Le Parisien baissa la tête et sembla réfléchir profondément.

— Valentin, dit-il au bout d’un instant, tu ne te doutes pas du service que tu viens de rendre à ma pauvre vieille mère.

— Vraiment ! fit le domestique, abasourdi.

— Oui, car je me disposais à tirer une de ces bordées !…

— Une bordée !… Qu’est-ce que c’est ? interrogea Valentin, peu au fait de l’argot des marins.
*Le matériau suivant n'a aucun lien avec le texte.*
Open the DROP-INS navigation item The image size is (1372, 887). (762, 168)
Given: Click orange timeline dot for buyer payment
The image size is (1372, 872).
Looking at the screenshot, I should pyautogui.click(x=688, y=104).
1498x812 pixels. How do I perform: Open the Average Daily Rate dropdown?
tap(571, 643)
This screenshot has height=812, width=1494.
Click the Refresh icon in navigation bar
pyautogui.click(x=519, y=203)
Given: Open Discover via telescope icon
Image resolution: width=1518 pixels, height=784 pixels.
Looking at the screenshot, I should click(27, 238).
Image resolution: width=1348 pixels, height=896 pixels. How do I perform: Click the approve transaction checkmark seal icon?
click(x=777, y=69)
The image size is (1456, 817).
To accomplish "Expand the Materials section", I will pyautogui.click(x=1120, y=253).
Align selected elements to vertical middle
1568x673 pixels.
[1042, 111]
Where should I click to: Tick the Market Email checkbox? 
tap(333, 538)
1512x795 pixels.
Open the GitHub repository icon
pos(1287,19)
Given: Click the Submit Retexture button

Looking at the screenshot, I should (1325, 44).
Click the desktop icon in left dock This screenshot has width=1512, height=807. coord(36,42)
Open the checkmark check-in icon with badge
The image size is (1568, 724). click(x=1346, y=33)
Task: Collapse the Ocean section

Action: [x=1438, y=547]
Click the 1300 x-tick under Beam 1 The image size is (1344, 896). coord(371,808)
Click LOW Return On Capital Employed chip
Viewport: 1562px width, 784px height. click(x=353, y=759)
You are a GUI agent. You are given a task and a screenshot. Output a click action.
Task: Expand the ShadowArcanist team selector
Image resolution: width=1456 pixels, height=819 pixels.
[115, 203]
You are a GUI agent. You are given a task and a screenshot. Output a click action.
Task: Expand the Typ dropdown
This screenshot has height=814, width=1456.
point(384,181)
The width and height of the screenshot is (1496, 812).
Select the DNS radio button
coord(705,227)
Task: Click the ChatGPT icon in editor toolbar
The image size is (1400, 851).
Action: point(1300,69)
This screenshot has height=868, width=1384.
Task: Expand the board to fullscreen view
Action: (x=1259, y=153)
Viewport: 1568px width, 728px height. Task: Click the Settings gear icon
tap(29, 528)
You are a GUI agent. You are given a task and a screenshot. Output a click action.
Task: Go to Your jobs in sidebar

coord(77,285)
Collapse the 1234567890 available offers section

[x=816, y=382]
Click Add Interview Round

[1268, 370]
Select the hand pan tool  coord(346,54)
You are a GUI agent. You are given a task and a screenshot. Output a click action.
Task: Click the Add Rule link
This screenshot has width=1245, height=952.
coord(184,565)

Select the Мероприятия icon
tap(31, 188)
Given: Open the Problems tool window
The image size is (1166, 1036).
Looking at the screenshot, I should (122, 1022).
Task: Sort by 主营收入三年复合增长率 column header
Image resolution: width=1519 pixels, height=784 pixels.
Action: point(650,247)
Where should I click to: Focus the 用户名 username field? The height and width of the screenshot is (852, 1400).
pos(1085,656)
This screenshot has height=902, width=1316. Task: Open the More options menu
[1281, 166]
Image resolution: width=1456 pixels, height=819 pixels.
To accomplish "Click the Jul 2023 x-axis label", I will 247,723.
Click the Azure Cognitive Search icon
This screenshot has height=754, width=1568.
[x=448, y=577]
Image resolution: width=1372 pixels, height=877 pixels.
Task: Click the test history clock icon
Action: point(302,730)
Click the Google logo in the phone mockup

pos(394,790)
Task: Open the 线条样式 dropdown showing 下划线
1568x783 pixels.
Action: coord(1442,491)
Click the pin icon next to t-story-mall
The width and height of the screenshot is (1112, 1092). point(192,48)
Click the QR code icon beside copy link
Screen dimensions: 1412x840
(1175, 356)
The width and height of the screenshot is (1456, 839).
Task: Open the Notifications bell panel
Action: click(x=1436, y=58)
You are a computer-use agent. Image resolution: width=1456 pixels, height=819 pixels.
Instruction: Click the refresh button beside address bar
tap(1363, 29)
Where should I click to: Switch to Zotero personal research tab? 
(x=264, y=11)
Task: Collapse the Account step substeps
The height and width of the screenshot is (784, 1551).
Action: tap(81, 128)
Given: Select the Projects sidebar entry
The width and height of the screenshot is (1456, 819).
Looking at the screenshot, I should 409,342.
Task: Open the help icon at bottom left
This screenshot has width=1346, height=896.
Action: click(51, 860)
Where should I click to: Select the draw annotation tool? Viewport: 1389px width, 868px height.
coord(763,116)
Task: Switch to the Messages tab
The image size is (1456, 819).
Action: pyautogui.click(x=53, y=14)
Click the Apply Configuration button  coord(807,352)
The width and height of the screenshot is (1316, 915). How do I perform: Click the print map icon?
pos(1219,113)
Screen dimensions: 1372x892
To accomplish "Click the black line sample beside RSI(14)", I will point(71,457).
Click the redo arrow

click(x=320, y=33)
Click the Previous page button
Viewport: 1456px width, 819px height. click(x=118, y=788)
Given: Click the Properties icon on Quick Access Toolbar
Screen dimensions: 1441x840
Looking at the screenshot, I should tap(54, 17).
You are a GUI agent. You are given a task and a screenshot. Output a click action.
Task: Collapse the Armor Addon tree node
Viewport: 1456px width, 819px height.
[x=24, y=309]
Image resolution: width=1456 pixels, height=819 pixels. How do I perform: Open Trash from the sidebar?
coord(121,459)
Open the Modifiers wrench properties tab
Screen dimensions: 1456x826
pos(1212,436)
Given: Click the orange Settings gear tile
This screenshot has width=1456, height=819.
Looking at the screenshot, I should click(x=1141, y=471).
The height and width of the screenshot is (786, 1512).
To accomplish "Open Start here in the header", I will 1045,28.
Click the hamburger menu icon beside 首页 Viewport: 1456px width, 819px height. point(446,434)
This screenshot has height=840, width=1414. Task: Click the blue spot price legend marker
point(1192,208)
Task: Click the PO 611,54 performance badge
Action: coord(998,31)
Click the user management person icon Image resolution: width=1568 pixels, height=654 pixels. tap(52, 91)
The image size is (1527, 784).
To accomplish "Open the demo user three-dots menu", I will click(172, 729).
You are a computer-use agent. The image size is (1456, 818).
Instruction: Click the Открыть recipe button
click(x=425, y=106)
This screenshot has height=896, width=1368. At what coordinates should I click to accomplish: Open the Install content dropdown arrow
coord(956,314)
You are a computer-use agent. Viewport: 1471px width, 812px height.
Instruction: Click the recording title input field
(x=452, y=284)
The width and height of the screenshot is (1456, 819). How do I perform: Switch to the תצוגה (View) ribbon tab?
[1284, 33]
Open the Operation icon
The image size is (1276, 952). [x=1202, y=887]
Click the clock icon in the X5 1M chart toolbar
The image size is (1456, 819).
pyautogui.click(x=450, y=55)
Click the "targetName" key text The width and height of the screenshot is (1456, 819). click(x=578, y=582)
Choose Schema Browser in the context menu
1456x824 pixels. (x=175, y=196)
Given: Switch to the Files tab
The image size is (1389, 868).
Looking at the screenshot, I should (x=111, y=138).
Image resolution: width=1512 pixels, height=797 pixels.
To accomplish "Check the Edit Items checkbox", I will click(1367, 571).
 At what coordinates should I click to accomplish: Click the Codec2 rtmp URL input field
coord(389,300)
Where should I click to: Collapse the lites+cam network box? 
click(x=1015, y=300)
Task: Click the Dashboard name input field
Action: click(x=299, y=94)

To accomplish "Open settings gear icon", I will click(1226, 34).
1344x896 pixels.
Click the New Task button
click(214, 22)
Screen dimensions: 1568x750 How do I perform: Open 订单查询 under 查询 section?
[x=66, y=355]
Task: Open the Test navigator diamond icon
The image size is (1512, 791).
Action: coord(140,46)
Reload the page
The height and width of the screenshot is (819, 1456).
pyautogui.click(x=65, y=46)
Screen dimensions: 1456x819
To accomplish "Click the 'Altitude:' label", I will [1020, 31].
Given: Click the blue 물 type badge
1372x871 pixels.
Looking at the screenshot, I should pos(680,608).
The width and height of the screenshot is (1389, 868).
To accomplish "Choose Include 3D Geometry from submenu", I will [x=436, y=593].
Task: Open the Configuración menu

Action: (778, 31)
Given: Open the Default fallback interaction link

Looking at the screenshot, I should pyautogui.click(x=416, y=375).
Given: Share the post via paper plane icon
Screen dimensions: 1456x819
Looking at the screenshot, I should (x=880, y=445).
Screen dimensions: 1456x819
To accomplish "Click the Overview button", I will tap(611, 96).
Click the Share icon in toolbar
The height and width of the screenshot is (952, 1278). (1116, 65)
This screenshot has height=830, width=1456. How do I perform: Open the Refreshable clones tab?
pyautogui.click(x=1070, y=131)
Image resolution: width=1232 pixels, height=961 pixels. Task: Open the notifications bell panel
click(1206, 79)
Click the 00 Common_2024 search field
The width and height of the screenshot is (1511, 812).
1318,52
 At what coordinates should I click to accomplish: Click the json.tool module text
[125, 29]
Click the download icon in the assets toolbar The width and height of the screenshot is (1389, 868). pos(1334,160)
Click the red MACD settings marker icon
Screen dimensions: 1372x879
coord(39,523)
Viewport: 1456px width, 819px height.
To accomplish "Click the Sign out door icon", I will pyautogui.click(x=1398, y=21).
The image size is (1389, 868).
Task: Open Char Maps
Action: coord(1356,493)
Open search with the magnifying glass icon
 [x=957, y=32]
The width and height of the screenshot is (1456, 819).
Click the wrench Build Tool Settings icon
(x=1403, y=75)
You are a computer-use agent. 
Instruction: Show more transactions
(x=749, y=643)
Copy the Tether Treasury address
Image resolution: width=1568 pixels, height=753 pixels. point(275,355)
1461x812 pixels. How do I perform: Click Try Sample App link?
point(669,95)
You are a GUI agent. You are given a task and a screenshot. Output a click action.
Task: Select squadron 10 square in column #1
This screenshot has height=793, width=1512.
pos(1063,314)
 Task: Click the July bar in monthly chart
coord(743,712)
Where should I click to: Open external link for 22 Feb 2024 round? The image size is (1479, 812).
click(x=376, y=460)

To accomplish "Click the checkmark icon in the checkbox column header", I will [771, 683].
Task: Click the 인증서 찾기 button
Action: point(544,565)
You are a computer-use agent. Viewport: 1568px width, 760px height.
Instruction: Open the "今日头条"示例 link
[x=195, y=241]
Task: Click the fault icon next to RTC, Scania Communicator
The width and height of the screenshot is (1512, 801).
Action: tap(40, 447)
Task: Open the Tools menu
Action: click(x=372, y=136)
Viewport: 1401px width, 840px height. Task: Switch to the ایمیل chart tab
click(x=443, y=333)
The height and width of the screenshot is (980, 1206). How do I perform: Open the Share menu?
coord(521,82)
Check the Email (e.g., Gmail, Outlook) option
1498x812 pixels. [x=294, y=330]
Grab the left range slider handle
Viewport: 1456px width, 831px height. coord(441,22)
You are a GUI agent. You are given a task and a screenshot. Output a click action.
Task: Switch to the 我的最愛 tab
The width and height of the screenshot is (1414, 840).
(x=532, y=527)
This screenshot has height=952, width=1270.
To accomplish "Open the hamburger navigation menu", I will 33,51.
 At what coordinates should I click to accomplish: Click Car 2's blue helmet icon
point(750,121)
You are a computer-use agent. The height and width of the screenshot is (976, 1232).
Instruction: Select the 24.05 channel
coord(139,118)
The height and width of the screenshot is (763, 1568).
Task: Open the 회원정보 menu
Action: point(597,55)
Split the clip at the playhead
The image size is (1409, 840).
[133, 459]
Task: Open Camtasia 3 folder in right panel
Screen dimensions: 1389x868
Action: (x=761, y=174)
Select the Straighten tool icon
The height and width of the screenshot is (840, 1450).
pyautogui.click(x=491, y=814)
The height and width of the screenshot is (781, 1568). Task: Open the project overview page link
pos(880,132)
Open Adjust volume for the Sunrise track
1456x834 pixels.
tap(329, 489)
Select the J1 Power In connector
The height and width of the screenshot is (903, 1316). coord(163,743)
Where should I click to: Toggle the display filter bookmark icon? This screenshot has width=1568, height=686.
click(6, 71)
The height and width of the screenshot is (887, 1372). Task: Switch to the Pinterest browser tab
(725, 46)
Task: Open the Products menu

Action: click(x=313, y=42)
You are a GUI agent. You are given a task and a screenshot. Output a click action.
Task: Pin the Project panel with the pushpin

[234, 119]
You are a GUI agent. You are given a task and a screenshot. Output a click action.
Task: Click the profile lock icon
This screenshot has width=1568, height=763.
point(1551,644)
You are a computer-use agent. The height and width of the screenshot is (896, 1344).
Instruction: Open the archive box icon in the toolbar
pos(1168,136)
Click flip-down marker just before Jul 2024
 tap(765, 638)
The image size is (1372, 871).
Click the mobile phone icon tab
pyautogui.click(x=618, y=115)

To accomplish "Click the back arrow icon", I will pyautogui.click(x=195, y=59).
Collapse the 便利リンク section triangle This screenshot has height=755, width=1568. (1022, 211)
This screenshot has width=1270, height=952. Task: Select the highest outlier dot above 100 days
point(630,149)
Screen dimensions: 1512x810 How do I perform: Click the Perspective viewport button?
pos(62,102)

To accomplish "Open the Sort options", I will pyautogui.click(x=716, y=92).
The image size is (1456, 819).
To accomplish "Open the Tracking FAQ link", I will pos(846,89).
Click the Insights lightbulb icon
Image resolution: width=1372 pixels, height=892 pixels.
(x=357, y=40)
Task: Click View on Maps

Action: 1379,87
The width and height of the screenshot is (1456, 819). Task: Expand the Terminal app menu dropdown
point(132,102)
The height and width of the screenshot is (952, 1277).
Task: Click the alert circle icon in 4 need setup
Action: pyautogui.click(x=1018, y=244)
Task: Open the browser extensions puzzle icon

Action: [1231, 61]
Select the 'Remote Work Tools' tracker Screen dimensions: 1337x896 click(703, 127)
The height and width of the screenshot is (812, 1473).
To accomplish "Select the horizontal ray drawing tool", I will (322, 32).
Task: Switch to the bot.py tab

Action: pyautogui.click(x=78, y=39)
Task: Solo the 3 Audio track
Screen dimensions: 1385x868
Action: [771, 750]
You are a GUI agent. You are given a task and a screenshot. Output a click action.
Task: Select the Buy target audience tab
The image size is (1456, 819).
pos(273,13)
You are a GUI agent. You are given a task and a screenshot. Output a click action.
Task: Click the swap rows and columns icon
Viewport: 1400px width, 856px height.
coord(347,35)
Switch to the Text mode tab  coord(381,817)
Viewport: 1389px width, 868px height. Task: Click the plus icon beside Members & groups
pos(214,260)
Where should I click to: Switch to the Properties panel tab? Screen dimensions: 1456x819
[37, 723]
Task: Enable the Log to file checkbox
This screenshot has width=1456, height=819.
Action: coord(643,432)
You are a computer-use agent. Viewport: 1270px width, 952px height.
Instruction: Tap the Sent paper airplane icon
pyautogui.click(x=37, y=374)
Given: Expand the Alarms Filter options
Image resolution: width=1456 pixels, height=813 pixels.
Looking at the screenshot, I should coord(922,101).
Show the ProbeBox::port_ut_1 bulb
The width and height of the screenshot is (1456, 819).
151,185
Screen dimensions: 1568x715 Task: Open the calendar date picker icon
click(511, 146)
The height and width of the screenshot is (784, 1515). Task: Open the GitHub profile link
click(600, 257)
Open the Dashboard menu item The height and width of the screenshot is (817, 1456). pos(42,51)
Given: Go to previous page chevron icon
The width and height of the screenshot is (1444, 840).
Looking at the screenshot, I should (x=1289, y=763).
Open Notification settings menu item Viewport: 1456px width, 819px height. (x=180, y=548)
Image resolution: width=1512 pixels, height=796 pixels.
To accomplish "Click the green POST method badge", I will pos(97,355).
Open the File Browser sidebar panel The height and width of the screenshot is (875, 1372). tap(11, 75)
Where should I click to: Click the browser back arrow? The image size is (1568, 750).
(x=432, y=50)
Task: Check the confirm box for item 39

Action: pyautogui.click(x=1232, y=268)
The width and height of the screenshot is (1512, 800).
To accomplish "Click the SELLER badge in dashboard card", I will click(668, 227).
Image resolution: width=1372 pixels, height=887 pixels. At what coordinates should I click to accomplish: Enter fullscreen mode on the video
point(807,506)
— C’est une série de fêtes et de bombances que les matelots s’offrent lorsqu’ils sont à terre et qu’ils ont le gousset garni… Ah ! Dieu ! m’en étais-je promis pour le débarquement ! Mais tes paroles m’ont rappelé qu’un jour aussi je n’aurai plus de mère et, ma foi !…

— Achève, Loriot.

— Au lieu de tirer une bordée, je prendrai le train de Paris et j’irai porter mes picaillons à la bonne vieille qui habite le faubourg Saint-Martin… Va-t-elle être heureuse ! … Quand je pense que j’allais gaspiller un argent qui pourra la faire vivre pendant plusieurs années, je ne sais ce que je me ferais !

Et, plein de remords pour la mauvaise pensée qui avait un instant hanté son esprit, Loriot s’administra une de ces paires de gifles qui font époque dans la vie d’un homme, fût-il Parisien et marin.